## WHAT YOU WILL DO:
Once you reach the line containing "Task: Click the Opacity slider handle", return it and every line after it exactly, through the end of the records below, with no pictures.

## RECORD SET:
◇ ◇ ◇ ◇

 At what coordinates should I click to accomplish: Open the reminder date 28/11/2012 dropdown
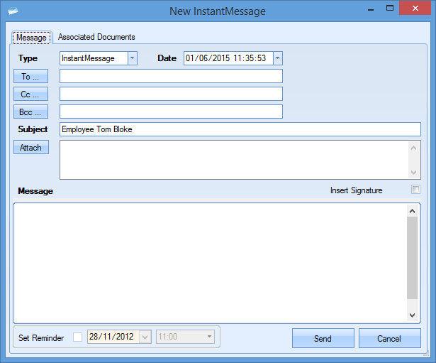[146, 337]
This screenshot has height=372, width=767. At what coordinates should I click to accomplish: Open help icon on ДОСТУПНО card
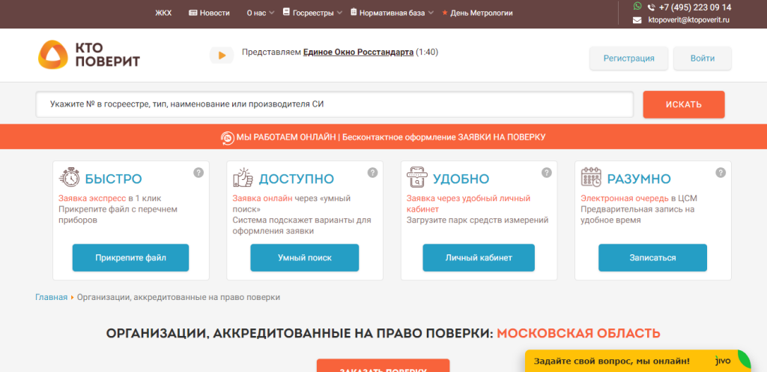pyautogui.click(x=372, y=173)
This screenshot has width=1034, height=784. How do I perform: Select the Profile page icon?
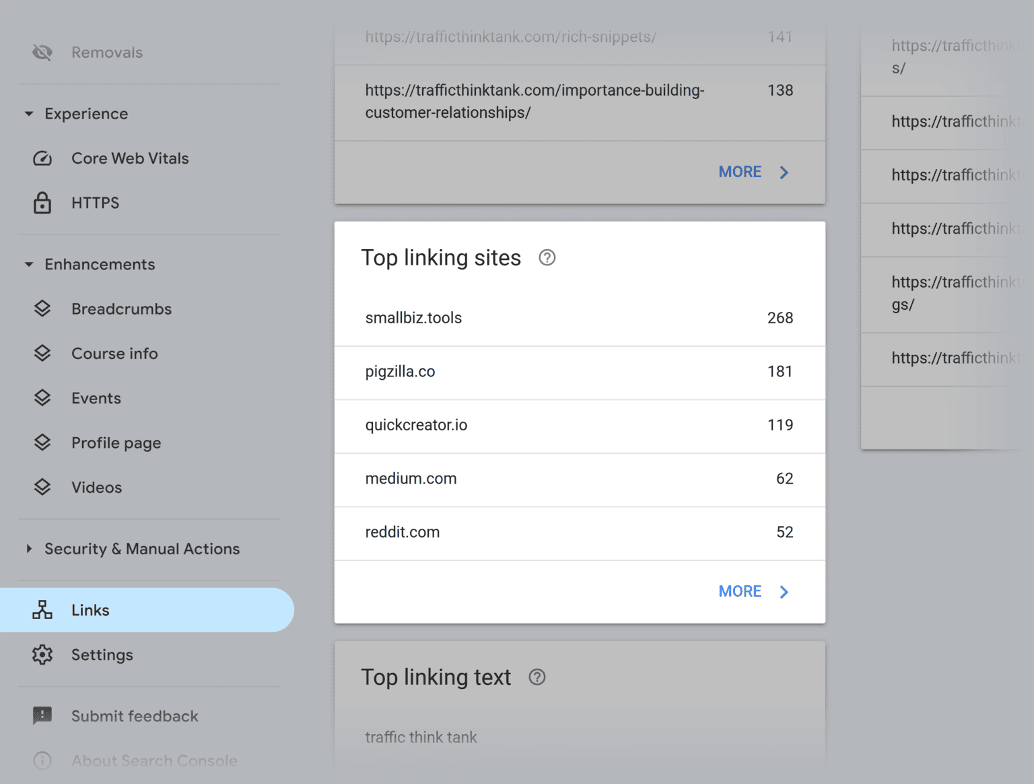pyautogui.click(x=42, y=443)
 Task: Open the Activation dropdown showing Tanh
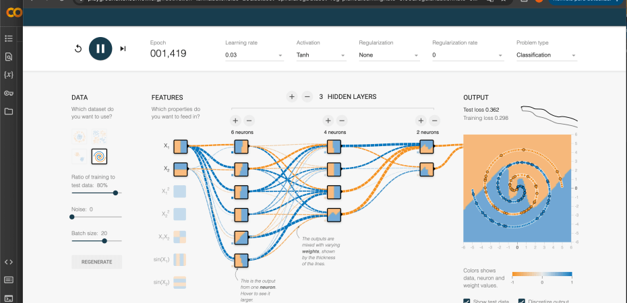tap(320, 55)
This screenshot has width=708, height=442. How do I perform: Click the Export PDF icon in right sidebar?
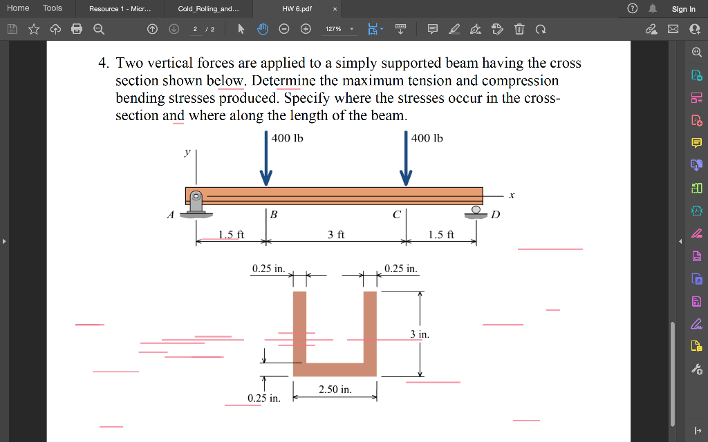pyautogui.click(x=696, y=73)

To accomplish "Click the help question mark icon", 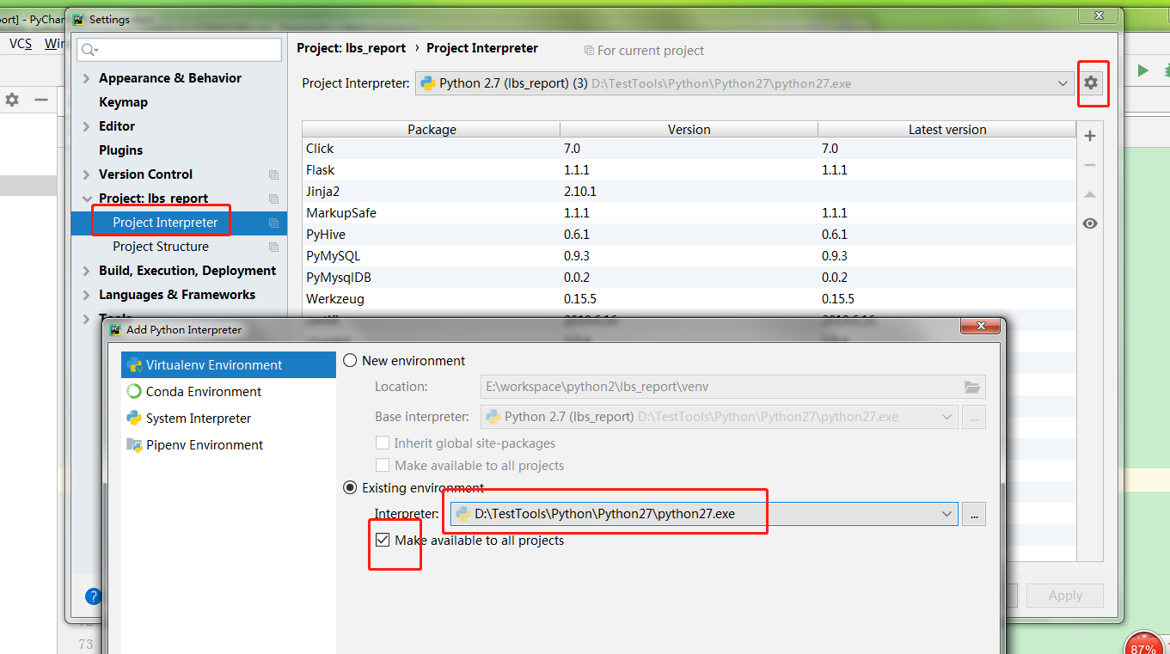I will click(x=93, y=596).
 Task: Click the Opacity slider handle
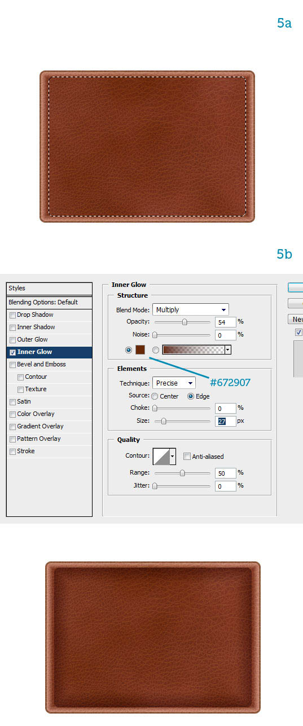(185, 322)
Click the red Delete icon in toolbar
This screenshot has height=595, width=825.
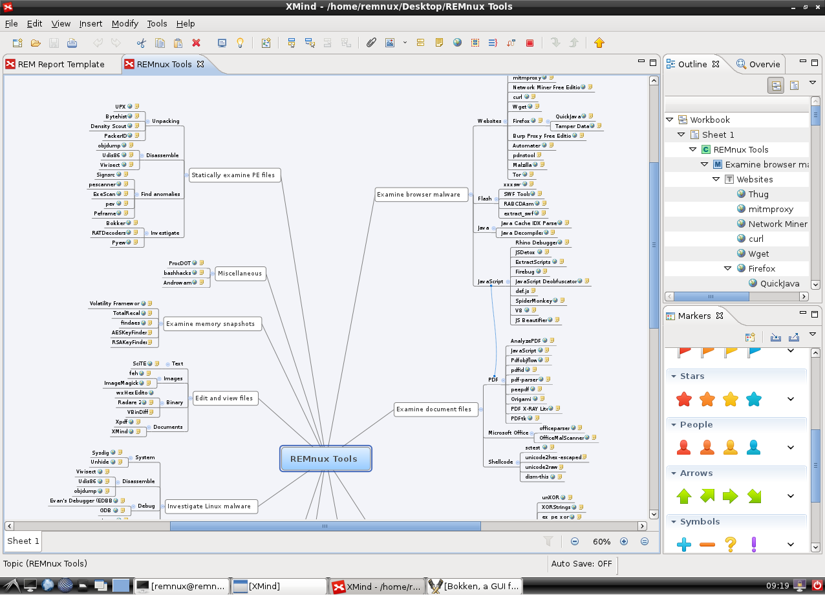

◇ ◇ ◇ ◇

## SOLUTION FOR THIS EXERCISE:
 Task: Click the Opacity slider handle
(185, 322)
Click the red Delete icon in toolbar
This screenshot has height=595, width=825.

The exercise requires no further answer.